Saturday, September 18, 2021

Immigration Article of the Day: Fragile Immigration Legality Collapses in the Trump Era  by Jillian Blake

Fragile Immigration Legality Collapses in the Trump Era  by Jillian Blake, Southern California Interdisciplinary Law Journal, Vol. 30, No. 1, 2021


People often think of immigration legality in black and white terms—immigrants are “documented” or “undocumented”; they are present “legally” or “illegally.” There has long been, however, a significant gray area of quasi-legality in the U.S. immigration system. This gray area expanded for decades due to diverging policies of the executive and legislative branches, which each play a role in the formation of immigration policy. The presidency of Donald Trump and its anti-immigration agenda exposed the vulnerability of this class of quasi-status immigrants who were long lawfully present in the country, but for whom Congress had not established a pathway to secure permanent legal status. Those with quasi-statuses included those with Deferred Action for Childhood Arrivals (DACA), Temporary Protected Status (TPS), and others.
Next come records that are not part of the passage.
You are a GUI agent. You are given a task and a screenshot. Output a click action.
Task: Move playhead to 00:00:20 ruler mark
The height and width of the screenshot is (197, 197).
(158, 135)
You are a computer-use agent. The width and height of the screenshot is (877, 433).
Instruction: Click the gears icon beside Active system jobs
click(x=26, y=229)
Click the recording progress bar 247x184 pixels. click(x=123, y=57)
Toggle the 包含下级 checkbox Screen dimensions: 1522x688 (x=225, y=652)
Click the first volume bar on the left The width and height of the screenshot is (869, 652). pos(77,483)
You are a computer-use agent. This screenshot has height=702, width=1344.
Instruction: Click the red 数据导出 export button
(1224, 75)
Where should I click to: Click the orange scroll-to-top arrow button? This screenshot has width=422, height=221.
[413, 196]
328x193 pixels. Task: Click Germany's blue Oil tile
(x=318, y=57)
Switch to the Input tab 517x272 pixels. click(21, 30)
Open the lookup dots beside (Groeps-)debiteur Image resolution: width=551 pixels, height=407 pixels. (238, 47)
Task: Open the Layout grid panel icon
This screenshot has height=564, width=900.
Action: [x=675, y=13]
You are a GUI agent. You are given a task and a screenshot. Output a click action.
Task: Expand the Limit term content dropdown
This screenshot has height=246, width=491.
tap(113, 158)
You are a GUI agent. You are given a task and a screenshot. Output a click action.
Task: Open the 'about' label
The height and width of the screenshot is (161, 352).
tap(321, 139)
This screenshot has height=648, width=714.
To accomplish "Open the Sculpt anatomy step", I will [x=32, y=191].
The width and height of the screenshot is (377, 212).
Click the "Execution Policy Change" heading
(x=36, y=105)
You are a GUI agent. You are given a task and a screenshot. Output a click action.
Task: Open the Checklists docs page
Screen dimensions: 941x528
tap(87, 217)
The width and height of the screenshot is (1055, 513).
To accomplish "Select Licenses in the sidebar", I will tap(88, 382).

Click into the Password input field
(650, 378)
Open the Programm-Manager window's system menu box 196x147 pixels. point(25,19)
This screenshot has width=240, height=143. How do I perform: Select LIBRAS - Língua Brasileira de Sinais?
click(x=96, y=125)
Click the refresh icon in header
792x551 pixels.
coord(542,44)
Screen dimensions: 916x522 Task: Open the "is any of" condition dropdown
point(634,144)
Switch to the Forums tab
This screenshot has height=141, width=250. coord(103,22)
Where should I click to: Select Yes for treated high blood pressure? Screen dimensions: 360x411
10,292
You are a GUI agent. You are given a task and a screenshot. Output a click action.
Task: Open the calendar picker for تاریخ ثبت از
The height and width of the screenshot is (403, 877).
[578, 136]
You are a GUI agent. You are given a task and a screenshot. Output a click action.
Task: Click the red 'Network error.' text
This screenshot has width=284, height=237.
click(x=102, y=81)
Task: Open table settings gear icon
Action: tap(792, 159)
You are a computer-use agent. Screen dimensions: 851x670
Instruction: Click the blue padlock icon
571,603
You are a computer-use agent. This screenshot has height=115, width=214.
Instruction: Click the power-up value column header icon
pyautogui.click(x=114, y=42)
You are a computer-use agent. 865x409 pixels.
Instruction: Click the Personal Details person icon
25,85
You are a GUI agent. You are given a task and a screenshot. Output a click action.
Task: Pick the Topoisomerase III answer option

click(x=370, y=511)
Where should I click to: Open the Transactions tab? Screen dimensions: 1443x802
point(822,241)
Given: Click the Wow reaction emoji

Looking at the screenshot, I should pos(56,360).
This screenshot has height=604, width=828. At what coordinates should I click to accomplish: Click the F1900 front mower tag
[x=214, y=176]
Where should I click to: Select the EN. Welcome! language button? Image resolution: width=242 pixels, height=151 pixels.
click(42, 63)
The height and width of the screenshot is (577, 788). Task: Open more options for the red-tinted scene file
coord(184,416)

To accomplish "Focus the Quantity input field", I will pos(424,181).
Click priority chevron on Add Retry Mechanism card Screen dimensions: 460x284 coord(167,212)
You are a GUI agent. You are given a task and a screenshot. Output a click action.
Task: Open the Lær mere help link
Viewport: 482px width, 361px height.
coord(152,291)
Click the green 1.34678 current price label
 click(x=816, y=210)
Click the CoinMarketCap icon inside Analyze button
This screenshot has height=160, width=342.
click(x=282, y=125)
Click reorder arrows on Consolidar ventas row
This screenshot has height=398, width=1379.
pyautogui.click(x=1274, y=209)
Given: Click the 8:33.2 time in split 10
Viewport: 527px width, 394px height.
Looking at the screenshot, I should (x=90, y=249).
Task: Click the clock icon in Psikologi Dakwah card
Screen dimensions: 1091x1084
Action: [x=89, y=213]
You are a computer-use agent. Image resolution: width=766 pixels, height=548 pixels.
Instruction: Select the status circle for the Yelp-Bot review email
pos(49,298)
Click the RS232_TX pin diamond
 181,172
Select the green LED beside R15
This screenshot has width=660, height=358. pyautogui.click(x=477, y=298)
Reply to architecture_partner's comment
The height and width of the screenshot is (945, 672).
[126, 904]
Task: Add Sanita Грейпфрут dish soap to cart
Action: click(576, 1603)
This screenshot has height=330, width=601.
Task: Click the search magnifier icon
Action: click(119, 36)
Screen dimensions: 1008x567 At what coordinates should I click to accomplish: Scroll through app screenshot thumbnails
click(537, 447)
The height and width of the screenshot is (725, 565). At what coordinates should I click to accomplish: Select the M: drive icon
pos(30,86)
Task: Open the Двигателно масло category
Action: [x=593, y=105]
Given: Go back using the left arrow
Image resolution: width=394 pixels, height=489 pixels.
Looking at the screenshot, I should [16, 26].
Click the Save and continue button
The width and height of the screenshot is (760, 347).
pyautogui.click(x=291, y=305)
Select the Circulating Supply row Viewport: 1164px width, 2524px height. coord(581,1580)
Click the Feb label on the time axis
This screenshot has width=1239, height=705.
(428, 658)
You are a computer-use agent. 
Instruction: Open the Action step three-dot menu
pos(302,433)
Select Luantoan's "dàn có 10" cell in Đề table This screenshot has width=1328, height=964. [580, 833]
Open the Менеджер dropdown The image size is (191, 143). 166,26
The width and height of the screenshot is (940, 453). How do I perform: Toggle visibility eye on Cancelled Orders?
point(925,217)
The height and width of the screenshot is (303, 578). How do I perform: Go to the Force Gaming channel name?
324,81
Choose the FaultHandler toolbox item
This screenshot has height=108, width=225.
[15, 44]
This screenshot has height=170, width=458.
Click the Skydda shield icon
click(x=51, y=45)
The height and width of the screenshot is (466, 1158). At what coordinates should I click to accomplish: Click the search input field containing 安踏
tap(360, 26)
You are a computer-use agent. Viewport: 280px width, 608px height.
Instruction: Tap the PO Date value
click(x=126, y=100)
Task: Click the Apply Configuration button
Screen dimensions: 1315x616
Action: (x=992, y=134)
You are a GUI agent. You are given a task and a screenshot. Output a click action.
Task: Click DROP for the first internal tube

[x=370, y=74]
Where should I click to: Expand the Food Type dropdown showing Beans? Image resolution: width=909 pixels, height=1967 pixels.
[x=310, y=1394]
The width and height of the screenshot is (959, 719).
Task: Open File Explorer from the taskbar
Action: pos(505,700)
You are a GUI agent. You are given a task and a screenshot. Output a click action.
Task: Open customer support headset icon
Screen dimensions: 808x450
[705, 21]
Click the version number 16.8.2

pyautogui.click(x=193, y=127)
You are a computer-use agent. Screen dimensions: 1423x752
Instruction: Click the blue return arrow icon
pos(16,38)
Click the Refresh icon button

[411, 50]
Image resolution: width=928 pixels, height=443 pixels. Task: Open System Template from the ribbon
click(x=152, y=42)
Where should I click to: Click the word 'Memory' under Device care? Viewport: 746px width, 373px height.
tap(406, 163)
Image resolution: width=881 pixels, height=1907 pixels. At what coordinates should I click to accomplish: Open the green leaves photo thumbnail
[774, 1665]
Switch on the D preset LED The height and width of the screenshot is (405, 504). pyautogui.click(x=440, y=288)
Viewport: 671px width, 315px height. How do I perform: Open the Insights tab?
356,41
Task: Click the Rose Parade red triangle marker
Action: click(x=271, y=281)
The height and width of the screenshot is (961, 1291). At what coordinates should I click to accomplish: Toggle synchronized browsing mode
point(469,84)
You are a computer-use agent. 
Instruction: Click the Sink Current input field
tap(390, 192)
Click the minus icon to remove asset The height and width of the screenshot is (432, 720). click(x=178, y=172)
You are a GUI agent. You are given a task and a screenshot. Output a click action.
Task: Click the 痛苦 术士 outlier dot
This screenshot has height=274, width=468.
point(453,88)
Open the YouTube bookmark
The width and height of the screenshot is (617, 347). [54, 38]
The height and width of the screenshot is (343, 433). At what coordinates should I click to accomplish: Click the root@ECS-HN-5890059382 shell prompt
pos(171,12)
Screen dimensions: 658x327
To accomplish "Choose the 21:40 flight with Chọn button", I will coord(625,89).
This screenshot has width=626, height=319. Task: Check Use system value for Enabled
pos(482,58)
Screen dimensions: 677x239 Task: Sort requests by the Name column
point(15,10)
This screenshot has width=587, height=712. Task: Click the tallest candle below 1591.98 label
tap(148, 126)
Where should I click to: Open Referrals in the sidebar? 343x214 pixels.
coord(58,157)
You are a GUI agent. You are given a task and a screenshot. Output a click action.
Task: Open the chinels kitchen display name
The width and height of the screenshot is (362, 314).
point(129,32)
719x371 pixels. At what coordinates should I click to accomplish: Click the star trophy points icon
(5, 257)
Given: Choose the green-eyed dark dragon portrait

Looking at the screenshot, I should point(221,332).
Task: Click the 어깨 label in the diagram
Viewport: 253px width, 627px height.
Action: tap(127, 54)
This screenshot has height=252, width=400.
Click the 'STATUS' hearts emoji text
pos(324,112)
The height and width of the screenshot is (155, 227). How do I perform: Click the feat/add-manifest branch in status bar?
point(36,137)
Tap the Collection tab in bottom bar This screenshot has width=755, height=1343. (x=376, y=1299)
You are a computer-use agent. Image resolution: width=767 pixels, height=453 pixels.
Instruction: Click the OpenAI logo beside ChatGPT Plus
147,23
Most of these immigrants had work permits, and many had U.S. citizen family members and had permanently settled in the United States. They were, nevertheless, subject to unpredictable enforcement and removal (deportation) by the Executive. This Article explains the rise of quasi-status immigration and how the Trump administration was able to exploit it. It also offers solutions for the Biden administration and Congress to help remedy the system.